It should be noted that, in the embodiment of the present disclosure, any candidate abnormal state in the third index library may be indexed, the occurrence number of the candidate abnormal state and the necessary feature quantity of the candidate abnormal state in the second index library are obtained, and then at least one target abnormal state of the target object is determined according to the occurrence number and the necessary feature quantity.
In the embodiment of the disclosure, an ith target feature is searched in a preset first index library, a candidate abnormal state including the ith target feature is obtained from the first index library, a candidate abnormal state set i is generated based on the candidate abnormal state of the ith target feature, and the occurrence frequency of the same candidate abnormal state in M abnormal state sets is obtained. And searching the candidate abnormal state in a preset second index library, and acquiring the necessary characteristic quantity included in the candidate abnormal state from the second index library.

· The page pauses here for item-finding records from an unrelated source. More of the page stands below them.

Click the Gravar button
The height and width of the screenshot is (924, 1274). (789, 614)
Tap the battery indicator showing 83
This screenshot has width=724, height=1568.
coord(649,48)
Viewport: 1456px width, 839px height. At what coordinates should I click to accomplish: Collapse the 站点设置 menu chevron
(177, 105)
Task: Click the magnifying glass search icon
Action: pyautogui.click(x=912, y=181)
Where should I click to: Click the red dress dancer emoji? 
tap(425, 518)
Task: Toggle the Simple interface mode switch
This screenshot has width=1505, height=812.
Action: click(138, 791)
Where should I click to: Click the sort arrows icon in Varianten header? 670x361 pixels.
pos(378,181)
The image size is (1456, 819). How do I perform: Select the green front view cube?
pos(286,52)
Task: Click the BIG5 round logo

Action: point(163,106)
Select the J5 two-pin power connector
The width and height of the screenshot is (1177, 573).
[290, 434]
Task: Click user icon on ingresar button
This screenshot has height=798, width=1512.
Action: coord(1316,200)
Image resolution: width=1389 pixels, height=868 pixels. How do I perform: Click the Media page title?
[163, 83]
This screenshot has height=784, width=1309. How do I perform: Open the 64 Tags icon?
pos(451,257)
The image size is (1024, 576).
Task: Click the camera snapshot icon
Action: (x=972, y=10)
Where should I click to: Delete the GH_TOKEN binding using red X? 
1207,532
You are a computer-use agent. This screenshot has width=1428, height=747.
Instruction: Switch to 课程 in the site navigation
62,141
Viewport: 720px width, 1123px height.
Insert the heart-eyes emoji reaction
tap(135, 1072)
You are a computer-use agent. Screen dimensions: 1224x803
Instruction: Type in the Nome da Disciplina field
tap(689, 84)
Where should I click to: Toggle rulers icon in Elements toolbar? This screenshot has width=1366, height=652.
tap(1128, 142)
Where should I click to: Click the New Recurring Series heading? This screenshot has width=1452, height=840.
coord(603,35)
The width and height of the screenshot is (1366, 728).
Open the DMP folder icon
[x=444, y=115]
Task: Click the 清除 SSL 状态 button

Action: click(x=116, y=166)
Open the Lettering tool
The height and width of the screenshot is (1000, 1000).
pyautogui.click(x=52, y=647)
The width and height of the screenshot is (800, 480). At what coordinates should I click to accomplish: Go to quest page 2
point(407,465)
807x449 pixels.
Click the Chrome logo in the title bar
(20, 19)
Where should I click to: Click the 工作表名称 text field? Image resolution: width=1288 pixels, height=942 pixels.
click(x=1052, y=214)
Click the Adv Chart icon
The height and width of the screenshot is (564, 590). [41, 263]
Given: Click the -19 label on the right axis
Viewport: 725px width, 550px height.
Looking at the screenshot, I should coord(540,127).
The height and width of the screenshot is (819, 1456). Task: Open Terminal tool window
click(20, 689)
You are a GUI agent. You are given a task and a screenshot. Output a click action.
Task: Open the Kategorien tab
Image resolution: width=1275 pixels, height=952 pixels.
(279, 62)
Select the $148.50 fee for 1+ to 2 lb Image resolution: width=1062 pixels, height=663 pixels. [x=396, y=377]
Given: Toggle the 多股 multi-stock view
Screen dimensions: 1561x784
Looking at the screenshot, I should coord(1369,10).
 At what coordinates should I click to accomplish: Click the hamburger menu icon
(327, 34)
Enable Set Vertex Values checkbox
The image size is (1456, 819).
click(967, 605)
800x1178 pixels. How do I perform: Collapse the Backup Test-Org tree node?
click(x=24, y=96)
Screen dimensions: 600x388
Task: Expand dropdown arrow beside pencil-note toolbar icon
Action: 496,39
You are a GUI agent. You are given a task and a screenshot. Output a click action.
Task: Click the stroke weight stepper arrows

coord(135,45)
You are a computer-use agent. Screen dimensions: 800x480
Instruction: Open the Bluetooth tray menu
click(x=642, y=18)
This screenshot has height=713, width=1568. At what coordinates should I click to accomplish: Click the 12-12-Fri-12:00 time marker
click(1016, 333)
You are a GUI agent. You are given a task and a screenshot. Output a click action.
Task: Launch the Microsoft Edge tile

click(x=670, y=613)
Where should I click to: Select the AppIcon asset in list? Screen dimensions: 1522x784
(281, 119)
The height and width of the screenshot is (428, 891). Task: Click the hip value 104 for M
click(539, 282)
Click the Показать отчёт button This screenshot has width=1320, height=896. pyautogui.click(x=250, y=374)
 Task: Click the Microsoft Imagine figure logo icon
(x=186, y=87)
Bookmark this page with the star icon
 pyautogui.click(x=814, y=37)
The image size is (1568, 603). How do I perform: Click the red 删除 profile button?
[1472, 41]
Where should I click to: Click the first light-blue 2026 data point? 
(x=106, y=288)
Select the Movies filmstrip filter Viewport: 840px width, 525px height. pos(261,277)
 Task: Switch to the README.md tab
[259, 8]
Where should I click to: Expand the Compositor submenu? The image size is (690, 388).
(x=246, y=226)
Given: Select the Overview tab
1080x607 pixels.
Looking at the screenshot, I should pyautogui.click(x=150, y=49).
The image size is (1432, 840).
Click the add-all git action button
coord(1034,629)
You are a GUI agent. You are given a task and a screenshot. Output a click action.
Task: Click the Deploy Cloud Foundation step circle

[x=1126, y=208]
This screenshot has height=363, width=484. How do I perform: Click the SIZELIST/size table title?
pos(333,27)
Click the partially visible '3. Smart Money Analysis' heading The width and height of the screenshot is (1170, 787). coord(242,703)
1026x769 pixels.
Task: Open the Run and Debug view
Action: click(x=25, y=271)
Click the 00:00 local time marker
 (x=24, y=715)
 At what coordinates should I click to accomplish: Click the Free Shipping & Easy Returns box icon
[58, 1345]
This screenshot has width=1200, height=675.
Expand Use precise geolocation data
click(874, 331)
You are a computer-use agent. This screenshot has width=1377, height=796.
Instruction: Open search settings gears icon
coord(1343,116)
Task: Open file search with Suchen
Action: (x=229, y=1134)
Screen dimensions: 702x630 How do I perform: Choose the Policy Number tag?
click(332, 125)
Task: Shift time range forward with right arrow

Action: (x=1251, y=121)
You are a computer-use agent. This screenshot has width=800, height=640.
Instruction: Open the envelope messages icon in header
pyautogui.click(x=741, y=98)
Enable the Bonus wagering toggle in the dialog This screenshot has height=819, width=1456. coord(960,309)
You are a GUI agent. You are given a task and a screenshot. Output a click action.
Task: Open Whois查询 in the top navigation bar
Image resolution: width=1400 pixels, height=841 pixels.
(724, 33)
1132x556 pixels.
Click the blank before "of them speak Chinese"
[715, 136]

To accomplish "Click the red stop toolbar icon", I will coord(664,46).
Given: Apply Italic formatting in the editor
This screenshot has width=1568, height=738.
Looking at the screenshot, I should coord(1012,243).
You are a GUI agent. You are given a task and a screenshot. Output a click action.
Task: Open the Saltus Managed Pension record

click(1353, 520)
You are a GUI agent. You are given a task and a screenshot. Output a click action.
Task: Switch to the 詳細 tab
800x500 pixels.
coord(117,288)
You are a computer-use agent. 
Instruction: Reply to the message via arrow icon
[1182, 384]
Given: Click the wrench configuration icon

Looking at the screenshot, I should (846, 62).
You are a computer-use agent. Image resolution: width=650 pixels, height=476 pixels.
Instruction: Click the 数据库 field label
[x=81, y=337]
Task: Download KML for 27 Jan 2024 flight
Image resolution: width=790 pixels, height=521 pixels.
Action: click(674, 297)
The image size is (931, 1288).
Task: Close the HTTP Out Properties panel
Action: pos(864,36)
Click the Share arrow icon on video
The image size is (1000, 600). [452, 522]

According to the embodiment of the disclosure, the target characteristics of the patient can be subjected to fine granularity in the scene of a large number of abnormal states, so that the average time complexity is reduced from a square level to a linear level, the time complexity of retrieval is reduced, the retrieval speed of a millisecond level is realized, the retrieval efficiency of the abnormal states can be improved, the waste of time is avoided, the retrieval performance is improved, and the use experience of the user is improved.
Fig. 7 is a flowchart illustrating a method for retrieving an abnormal state according to an embodiment of the present disclosure, where as shown in fig. 7, the method includes obtaining a first index library and a second index library constructed offline, where the first index library includes a first mapping relationship between the abnormal state and necessary features of the abnormal state, and the second index library includes a second mapping relationship between the abnormal state and necessary feature quantities of the abnormal state. The method comprises the steps of obtaining M target features to be retrieved of a target object, searching the ith target feature in a preset first index base, obtaining a candidate abnormal state set comprising the ith target feature from the first index base, further obtaining the occurrence frequency of the same candidate abnormal state in the M abnormal state sets, and constructing a third index base according to a third mapping relation between the candidate abnormal state and the occurrence frequency of the candidate abnormal state. And indexing any candidate abnormal state in the third index library, acquiring the occurrence frequency of the candidate abnormal state and the necessary characteristic quantity of the candidate abnormal state in the second index library, and determining at least one target abnormal state of the target object according to the occurrence frequency and the necessary characteristic quantity to generate a target abnormal state set.
According to the embodiment of the disclosure, the target characteristics of the patient can be subjected to fine granularity in the scene of a large number of abnormal states, so that the average time complexity is reduced from a square level to a linear level, the time complexity of retrieval is reduced, the retrieval speed of a millisecond level is realized, the retrieval efficiency of the abnormal states can be improved, the waste of time is avoided, the retrieval performance is improved, and the use experience of the user is improved.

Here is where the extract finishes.